The identifications in this 10% of stars can only be considered probable. As W.H. van den Bos cautions in his article "Double Stars that Vex the Observer", "two pairs of stars may occur near together in the sky, whose descriptions resemble each other so closely that [an observer] is measuring one pair when he is really measuring the other." Herschel himself adds: "It will sometimes happen, that other stars are very near those which are thus pointed out, that might be mistaken for them. In such cases an additional precaution has been used by mentioning some circumstance either of magnitude or situation, to distinguish the intended star from the rest." But as the examples above demonstrate, Herschel was not rigorous in keeping to his method.

Peculiarities of Herschel's Catalogs

Speaking of method, several peculiarities appear in the Herschel catalogs that reflect instrument limitations and reliance on primitive, soon to be obsolete observing methods. These deserve comment for their historical interest.

Star Measurements – Herschel's measurements of position angle and separation are based variously on visual estimates without a reference, visual estimates based on the apparent diameter of the stars as viewed at different magnifications, visual judgments in comparison to markings on a wall, drift times, or use of two or more different micrometers of his own invention and construction.

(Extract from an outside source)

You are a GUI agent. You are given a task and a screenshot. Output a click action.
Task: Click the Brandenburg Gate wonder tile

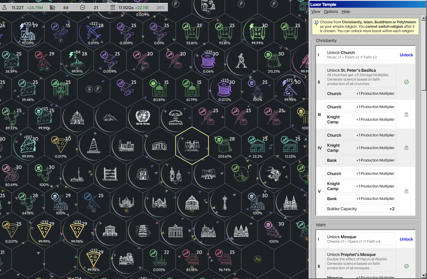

Herschel was aware that the telescopic disk images of stars were "in large part" spurious (a diffraction artifact called the Airy disk), a fact he deduced through repeated and careful measurements that showed the disk actually becomes smaller with high magnification (noticeable at exit pupils below ~0.3 mm). However, he erroneously believed that in some cases the actual body of the star might be observed at high magnifications. He seems unaware that the Airy disk becomes larger when a telescope is stopped down with an aperture mask — something that astronomers of Herschel's time did frequently to minimize the effects of poor seeing and worse optics.

A detailed comparison of Herschel's separation estimates with the more precise and reliable measurements made by Struve and others after 1820 suggests that Herschel's metrics are untrustworthy for stars in categories I through III, and for that reason I have omitted them from my transcription of Herschel's notes. His measurements in categories IV through VI tend to be more reliable, and for that reason are included — but enclosed in brackets, to indicate they have been converted to modern units (e.g., 30° north preceding becomes PA = 330°). However, Herschel was primarily interested in very close pairs, for purposes of estimating stellar proper motions and parallax distances: his measurements become increasingly slipshod in the wider classes of 1782/84, and are often omitted in the 1821 entries when he had moved on to galactic investigations and the search for additional planets.

Star Magnitudes – Herschel does not record estimates of a star's visual magnitude, except to refer to 5th to 9th magnitude stars (below the naked eye limit or omitted from the Flamsteed inventory) as "telescopic stars". Instead, he describes the relative difference in magnitude between the binary primary and companion stars. He uses a total of ten descriptive labels for this purpose, and this large number of categories, combined with the difficulty of estimating relative magnitude proportions or differences across different brightness levels, suggests that his judgments will be inaccurate.

To evaluate this issue, the chart (below) shows the actual magnitude difference between 714 pairs of stars, as measured in WDS, within each of Herschel's magnitude difference categories.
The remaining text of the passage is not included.